> TASK BRIEF: Copy the lines below exactly as they appear, leaving out the pictures.

> DATA PROVIDED:
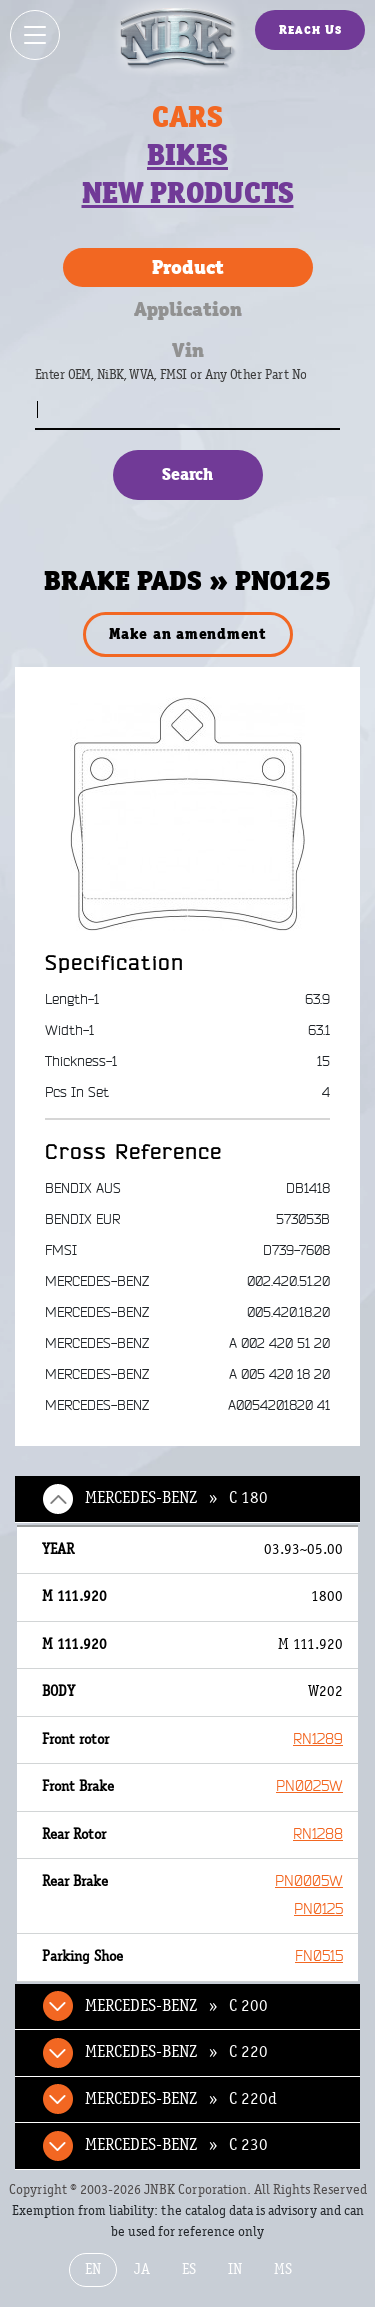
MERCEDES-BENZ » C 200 (176, 2006)
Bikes (187, 155)
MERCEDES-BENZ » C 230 (176, 2145)
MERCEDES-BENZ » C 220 (176, 2052)
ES (189, 2269)
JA (142, 2269)
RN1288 (318, 1834)
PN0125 (318, 1909)
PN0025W (309, 1786)
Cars (187, 117)
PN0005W (309, 1881)
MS (283, 2269)
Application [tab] (188, 309)
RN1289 (318, 1739)
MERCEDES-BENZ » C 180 (176, 1498)
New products (188, 193)
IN (235, 2269)
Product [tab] (188, 267)
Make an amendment (187, 633)
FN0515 (319, 1956)
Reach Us (310, 29)
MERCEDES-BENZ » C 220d (181, 2099)
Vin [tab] (188, 350)
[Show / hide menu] (35, 35)
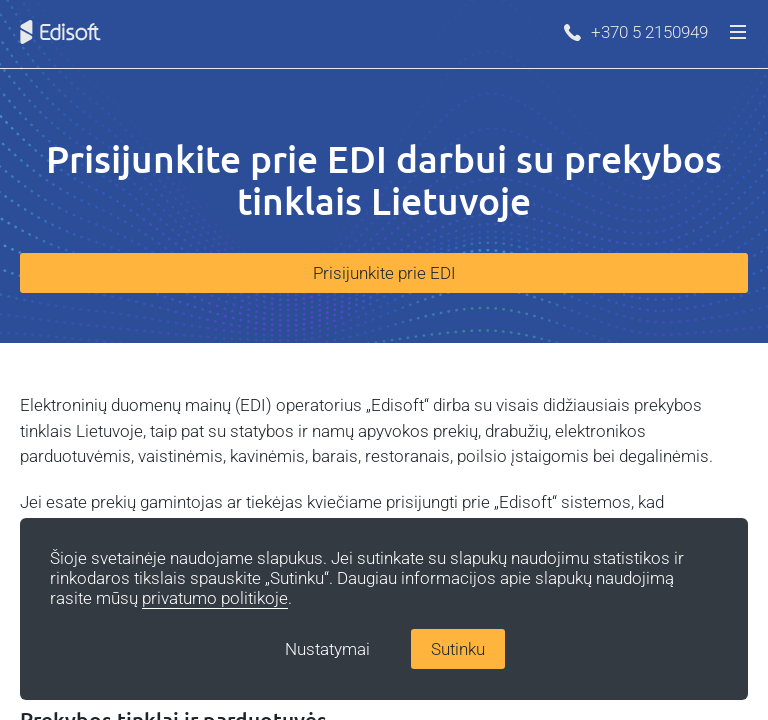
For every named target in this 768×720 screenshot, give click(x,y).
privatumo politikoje (215, 598)
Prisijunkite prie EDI (384, 273)
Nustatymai (327, 649)
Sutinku (458, 649)
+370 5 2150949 (636, 32)
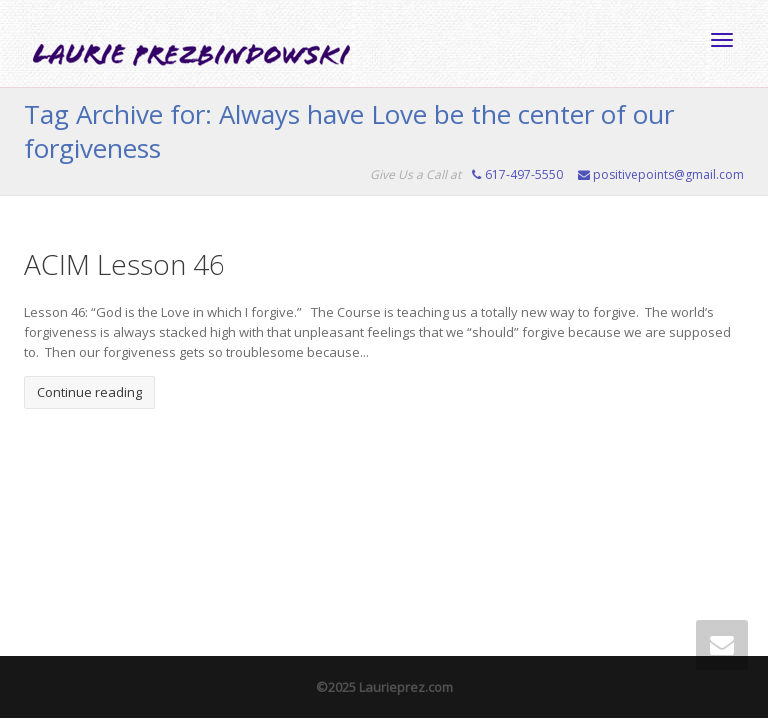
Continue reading (89, 392)
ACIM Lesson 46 (124, 264)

> SOLUTION TO THIS PROBLEM:
MERCEDES-BENZ » C 200 (176, 2006)
Bikes (187, 155)
MERCEDES-BENZ » C 230 (176, 2145)
MERCEDES-BENZ » C 220 (176, 2052)
ES (189, 2269)
JA (142, 2269)
RN1288 (318, 1834)
PN0125 (318, 1909)
PN0025W (309, 1786)
Cars (187, 117)
PN0005W (309, 1881)
MS (283, 2269)
Application [tab] (188, 309)
RN1289 (318, 1739)
MERCEDES-BENZ » C 180 (176, 1498)
New products (188, 193)
IN (235, 2269)
Product [tab] (188, 267)
Make an amendment (187, 633)
FN0515 (319, 1956)
Reach Us (310, 29)
MERCEDES-BENZ » C 220d (181, 2099)
Vin [tab] (188, 350)
[Show / hide menu] (35, 35)
For every named target in this 768×720 screenshot, give click(x,y).
privatumo politikoje (215, 598)
Prisijunkite prie EDI (384, 273)
Nustatymai (327, 649)
Sutinku (458, 649)
+370 5 2150949 (636, 32)
Continue reading (89, 392)
ACIM Lesson 46 (124, 264)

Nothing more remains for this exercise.